この中には九州王朝のものも紛れ込まされているので注意が必要だが、誰と誰が戦ったのか、誰が勝利したのかは重要だろうと思う。
1.神武の征服
時期はかなり明確に特定できるだろうと思う。卑弥呼より2,3代下った時代の話だ。280年から320年辺りに絞り込まれるのではないだろうか。
神武は九州王朝の組織した東征隊の幹部の一人だ。これに対抗したのは旧出雲系の集団だ。
出自で言えば九州王朝は任那系であり、出雲は新羅系だ。両者とも南朝鮮に存在した高天原をルーツとする天孫文化の後継だ。
神武から8代は九州王朝が権力を握り、その目下の同盟者として出雲系が実権を獲得した。

2.四道将軍によるクーデター
これはかなり細かく書き込まれている。何らかの史実の反映として間違いないだろう。
この崇神朝は武力を持って政権についており、神武王朝を倒したことは間違いない。誰が? 
他にいなければ、それは出雲系ということになる。ただ神武以前に大和に先着していた出雲族ではなく、越前より南下した新羅系の可能性はある。
その後の仲哀の死までの期間が明らかに一つの王朝を指している。東方進出と、吉備・出雲の奪取はこの王朝が強い軍事的ポテンシャルを持っていたことを示している。
ただし景行天皇のくだりは九州王朝からの剽窃であろう。

3.九州王朝による大和支配
これもかなりはっきりしていて、九州を支配しようとした仲哀がだまし討にあった。
仲哀が新羅に行く征かないの話になっているので、九州王朝は高句麗との戦いの最中であろう。
九州に寝返った野見宿禰が仲哀の妾(神功)の子を王に仕立てて、なんば・河内を征服した。
出雲系は反撃したが及ばず、大津まで撤退したあと壊滅した。
河内王朝には在地の大伴・物部がついた。
問題はこの河内王朝をどこまで引っ張るかということで、相当の議論がある。

4.継体の出現と実在王朝への連絡
実在王朝の金石文的確証は飛鳥寺そのものである。
ここから無理のない範囲で尺取り虫風に足を伸ばしていくと、西暦550年位までは足を伸ばせるのではないかと思う。
ここにも記紀のレベルではっきりした武装闘争の経過が残されている。
継体ははっきりしない、長期に渡る王権獲得の戦いが記されているが、肝心なことは王になるための経過ではない。
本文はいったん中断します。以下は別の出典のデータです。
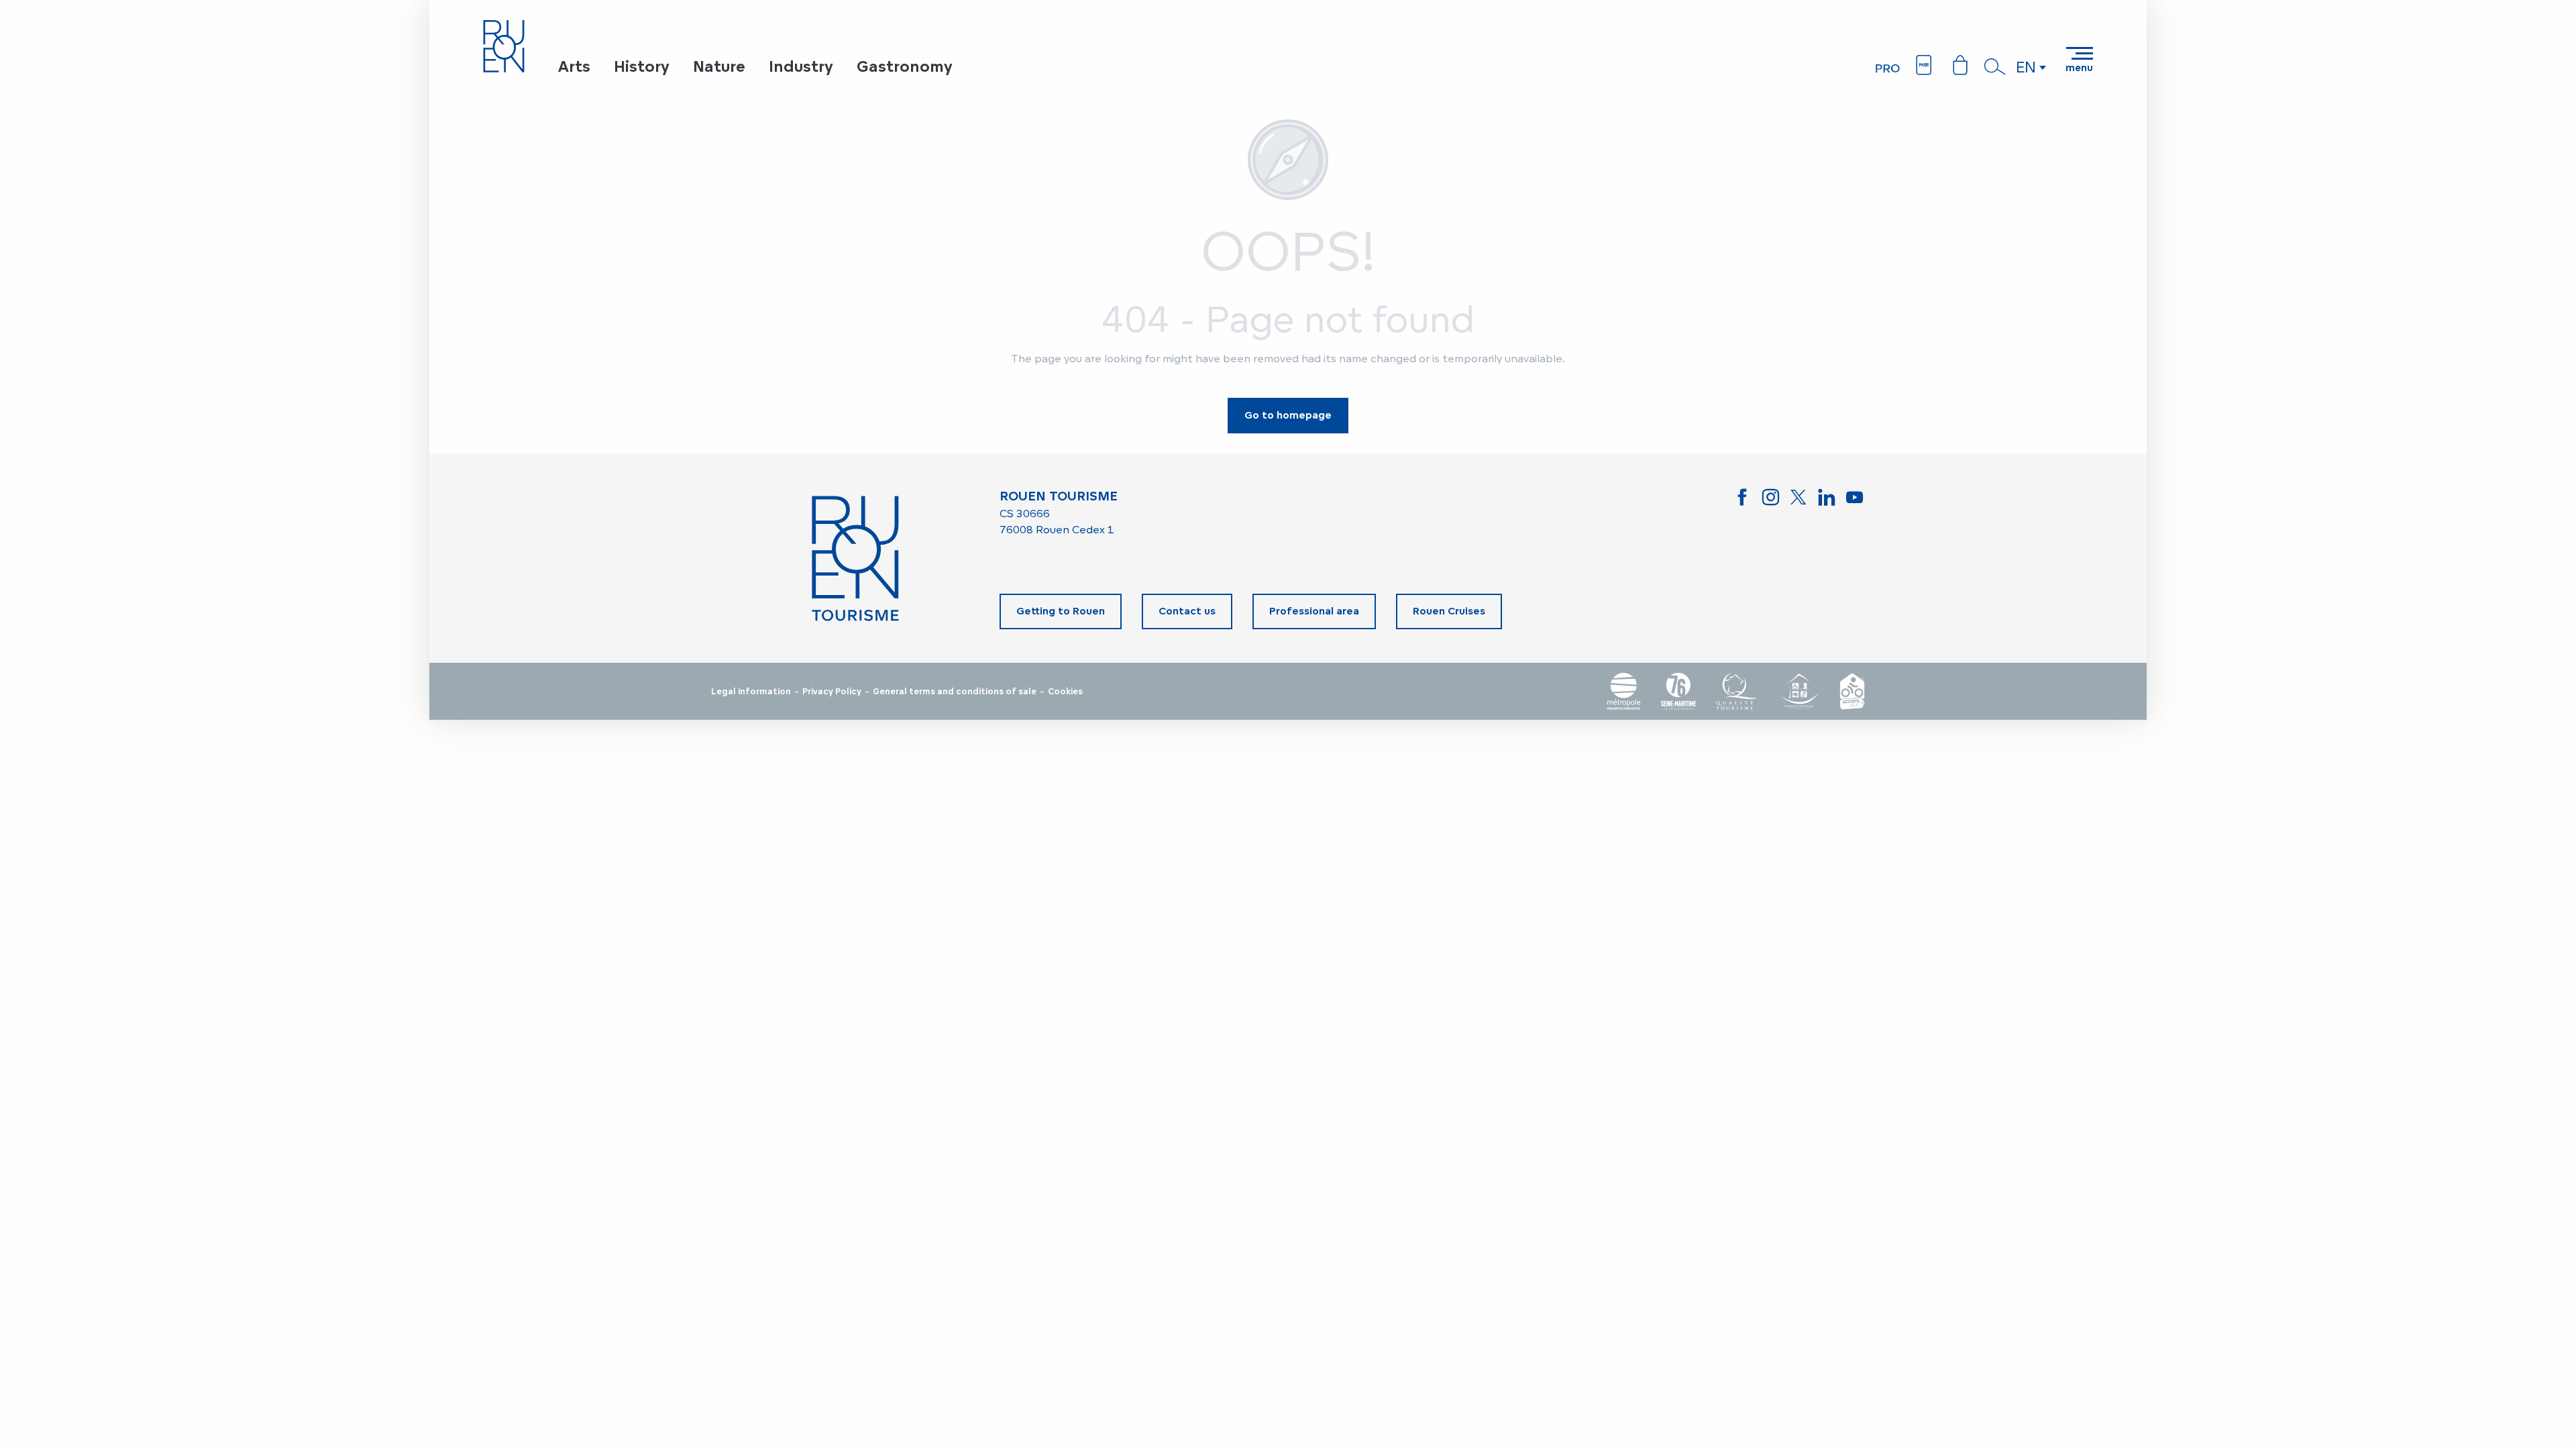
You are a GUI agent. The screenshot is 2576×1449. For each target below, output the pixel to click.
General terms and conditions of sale (954, 692)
即位して間もなく死んでいることである。そしてその後3代にわたり薄命な天皇が続く。つまり530年から550年までの混乱が問題なのであって、雄略の失脚から530年までは歴史上の空白と考えるべきであろうかと思う。

3と4の間には深く広い溝がある。
ここを埋めるものは3つある。一つは百済本紀である。一つは新羅本紀である。そしてもう一つが記紀である。
ここでは筑紫の君が登場し、蘇我韓子が活躍する。ともに九州王朝の幹部として戦っている。蘇我韓子が直接大和蘇我の祖となったのかどうかは不明だが、蘇我氏の超越的権威の背景となっていることは間違いない。